Token cost is bounded at N × eval cases × 1 run plus grading; treat --best-of
without a number as N=3. Prefer this mode for skills that have evals.json —
deterministic ranking of real rollouts is the point; text-only self-preference
is the fallback.
Step 5b: Record history
After applying changes, update (or create) the history file at:
<plugin-name>/skills/<skill-name>/eval-results/history.json
Add a new iteration entry recording:
- Version number (increment from previous)
- Timestamp
- Pass rate from current benchmark
- Summary of changes made
- Delta-verify result:
source_failures_before, source_failures_after, and the resulting source_failure_delta (and whether --force-apply overrode a non-positive delta)
- Candidate ranking when
--best-of was used: a candidates array of {id, pass_rate, source_failure_delta, selected} (use comparison_score instead of pass_rate for the no-evals fallback)
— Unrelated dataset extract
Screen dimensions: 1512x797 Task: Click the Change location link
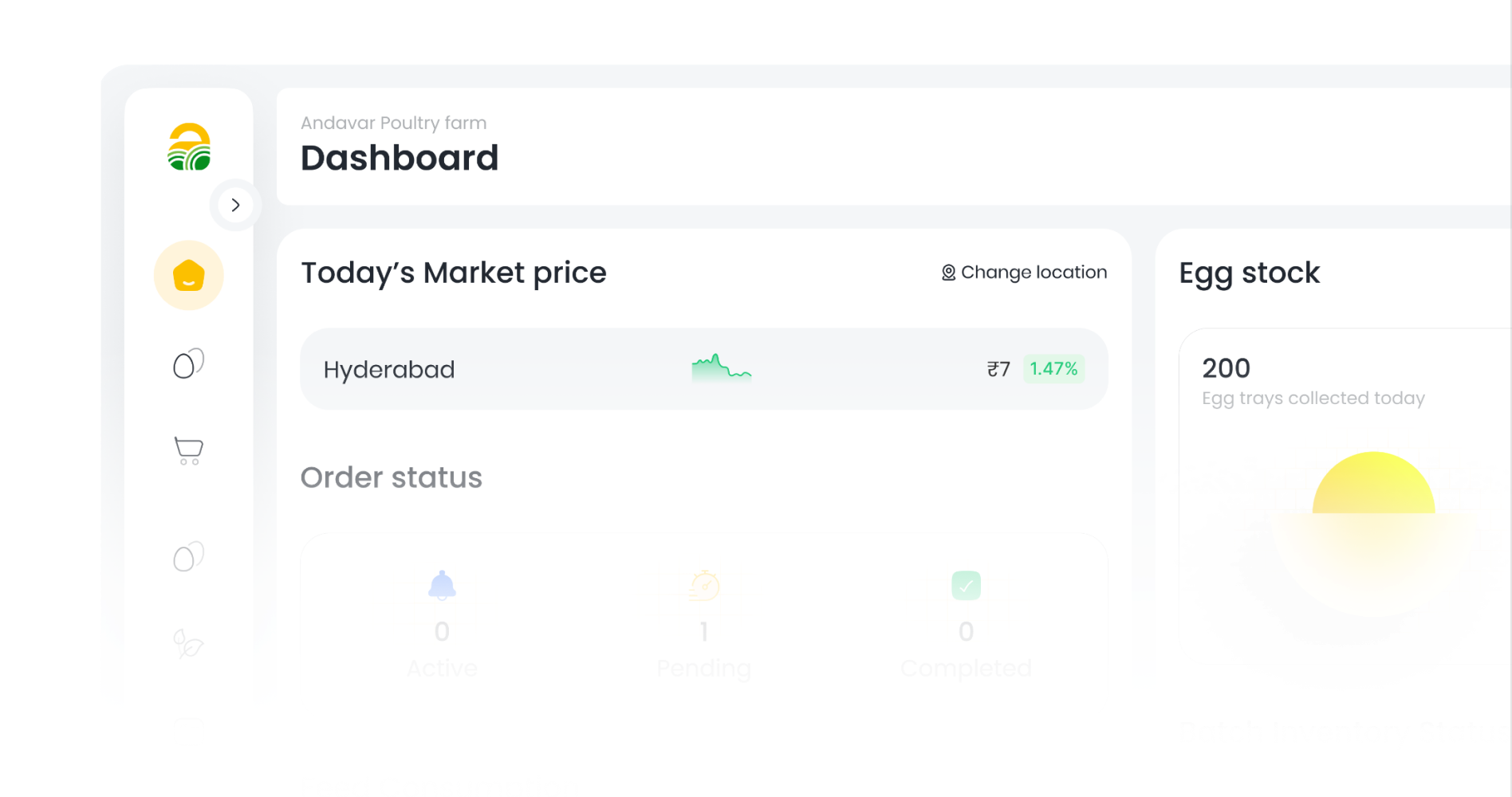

Step 6: Suggest re-evaluation
After applying changes, suggest:
Changes applied. Run `/evaluate:skill <plugin/skill-name>` to measure improvement.
Agentic Optimizations
| Context | Command |
|---|
| Read benchmark | cat <plugin>/skills/<skill>/eval-results/benchmark.json | jq .summary |
| Read skill | cat <plugin>/skills/<skill>/SKILL.md |
| Read history | cat <plugin>/skills/<skill>/eval-results/history.json | jq '.iterations[-1]' |
| Check pass rate | cat <plugin>/skills/<skill>/eval-results/benchmark.json | jq '.summary.with_skill.mean_pass_rate' |
| Source-failure set | cat <plugin>/skills/<skill>/eval-results/benchmark.json | jq -r '[.cases[] | select(.with_skill.passed == false) | .id]' |
Quick Reference
| Flag | Description |
|---|
--apply | Apply approved changes to SKILL.md |
--description-only | Focus on description improvements only |
--best-of N | Generate N candidate revisions, rank by source-failure delta then pass rate, apply winner |
--force-apply | Apply even when the delta-verify gate shows the edit does not shrink the source-failure set |